The magnolia blooms are holding on for dear life, against the raging thunderstorm.
So stunning the white of the magnolia and the star jasmine against the overwhelming infinite green. Even outside my urban window, Louisiana is swampy and breathtakingly leafy.
So incredibly lonely is the human heart that feels this lushness. Forever a witness to life’s coming and going, forever a part of the cosmic dance and apart from it, too. How else could it be for one who thinks and writes?
Aware in humans of these layers of meaning, those lines of contradiction, and slivers of hatred and attraction that for others seem concealed, I live this life in partial understanding and partial alienation.
I am coming to accept this underlying human sadness, against which everything shows up precious, poignant and tender.
A sort of madness is my genetic and psychic inheritance, so I don’t fool around with this consciousness anymore; I place life on the altar of life like life asked me to. Belonging is the sacrifice made for self-knowledge, suffering is the currency with which I buy, morsel by morsel, a little freedom from history’s grinding wheel.
To be on this Earth is a privilege – to be immanent, to be alive. How to convince you that beyond the gates of nihilism, there is a felt, elementary beauty that’s reaching out from behind everything?

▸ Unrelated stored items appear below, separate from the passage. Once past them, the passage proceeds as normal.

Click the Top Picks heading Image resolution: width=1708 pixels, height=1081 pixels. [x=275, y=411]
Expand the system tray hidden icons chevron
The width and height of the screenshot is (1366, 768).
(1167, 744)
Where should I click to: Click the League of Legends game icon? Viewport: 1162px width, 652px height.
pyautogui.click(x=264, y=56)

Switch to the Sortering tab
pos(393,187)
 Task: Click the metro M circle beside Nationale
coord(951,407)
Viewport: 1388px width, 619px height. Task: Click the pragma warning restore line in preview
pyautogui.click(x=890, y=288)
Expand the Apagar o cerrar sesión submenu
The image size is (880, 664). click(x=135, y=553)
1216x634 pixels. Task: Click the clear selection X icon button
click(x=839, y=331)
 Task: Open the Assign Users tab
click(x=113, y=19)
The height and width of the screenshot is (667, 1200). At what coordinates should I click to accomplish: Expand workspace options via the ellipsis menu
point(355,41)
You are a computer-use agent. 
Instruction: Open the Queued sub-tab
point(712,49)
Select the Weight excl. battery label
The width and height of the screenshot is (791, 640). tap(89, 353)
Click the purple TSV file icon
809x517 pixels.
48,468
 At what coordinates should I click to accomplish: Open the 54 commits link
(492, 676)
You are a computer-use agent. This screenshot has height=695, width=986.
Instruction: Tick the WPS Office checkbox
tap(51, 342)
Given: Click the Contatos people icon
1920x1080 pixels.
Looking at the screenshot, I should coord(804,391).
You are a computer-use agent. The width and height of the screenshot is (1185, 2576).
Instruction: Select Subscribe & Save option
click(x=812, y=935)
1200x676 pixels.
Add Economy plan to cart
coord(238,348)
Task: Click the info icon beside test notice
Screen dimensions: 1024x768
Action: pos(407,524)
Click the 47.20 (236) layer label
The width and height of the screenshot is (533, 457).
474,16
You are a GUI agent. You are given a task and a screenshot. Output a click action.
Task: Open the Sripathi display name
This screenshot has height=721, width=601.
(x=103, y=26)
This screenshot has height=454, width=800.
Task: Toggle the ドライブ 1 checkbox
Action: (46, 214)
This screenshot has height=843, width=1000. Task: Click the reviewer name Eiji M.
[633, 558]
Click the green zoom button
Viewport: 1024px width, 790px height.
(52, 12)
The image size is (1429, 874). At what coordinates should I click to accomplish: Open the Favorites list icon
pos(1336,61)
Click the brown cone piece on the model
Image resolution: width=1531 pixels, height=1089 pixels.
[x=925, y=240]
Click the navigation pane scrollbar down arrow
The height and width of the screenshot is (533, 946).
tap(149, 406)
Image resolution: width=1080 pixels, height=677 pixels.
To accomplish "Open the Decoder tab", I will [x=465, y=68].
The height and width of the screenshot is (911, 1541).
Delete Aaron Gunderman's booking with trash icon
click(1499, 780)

It never really left me, even in the pit of despair, even now as I sit with a smoldering heart, cheeks nested in cupped palms by the window. I might be naïve but this hope is not. It is an eagle-eyed, big-hearted hope that knows and trusts itself. It knows life will flow no matter what, and counts on one showing up and doing what one needs to. A human being can live, perhaps, without desires; she can’t live without this.
The sky outside is grey, the day is gloomy. The mind finds no comfortable perch on which to safely rest. In the shade of the magnolia tree, sheltered among the branches and the glossy leaves, a little Carolina wren. Incessant tapping of raindrops on the roof, and a palpable electric sense indicating the next lighting strike is near. The animating force in the tiny bird chest trembles; the air is filled with a sweet melodious sound. And the hen in the chicken coop dips her beak in a small fresh puddle, scooping up water. She tilts her head back, rapidly opening and closing her mouth to let the sky itself flow down her throat.